→ **Task requirements**:
In the listing below, starting at the line that contains "The height and" and ending at the line that contains "732x470 pixels. How", write those lines out again with "Organize passwords" changed to "Manage passwords" and nothing else altered.

→ **Extracted data**:

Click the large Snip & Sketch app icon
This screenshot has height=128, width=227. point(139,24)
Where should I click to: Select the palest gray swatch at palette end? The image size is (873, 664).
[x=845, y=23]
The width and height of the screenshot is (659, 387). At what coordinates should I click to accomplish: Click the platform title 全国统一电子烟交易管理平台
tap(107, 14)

* * *

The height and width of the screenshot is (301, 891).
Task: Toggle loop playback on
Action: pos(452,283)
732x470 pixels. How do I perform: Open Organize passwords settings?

→ **Answer**:
The height and width of the screenshot is (301, 891).
Task: Toggle loop playback on
Action: pos(452,283)
732x470 pixels. How do I perform: Open Manage passwords settings?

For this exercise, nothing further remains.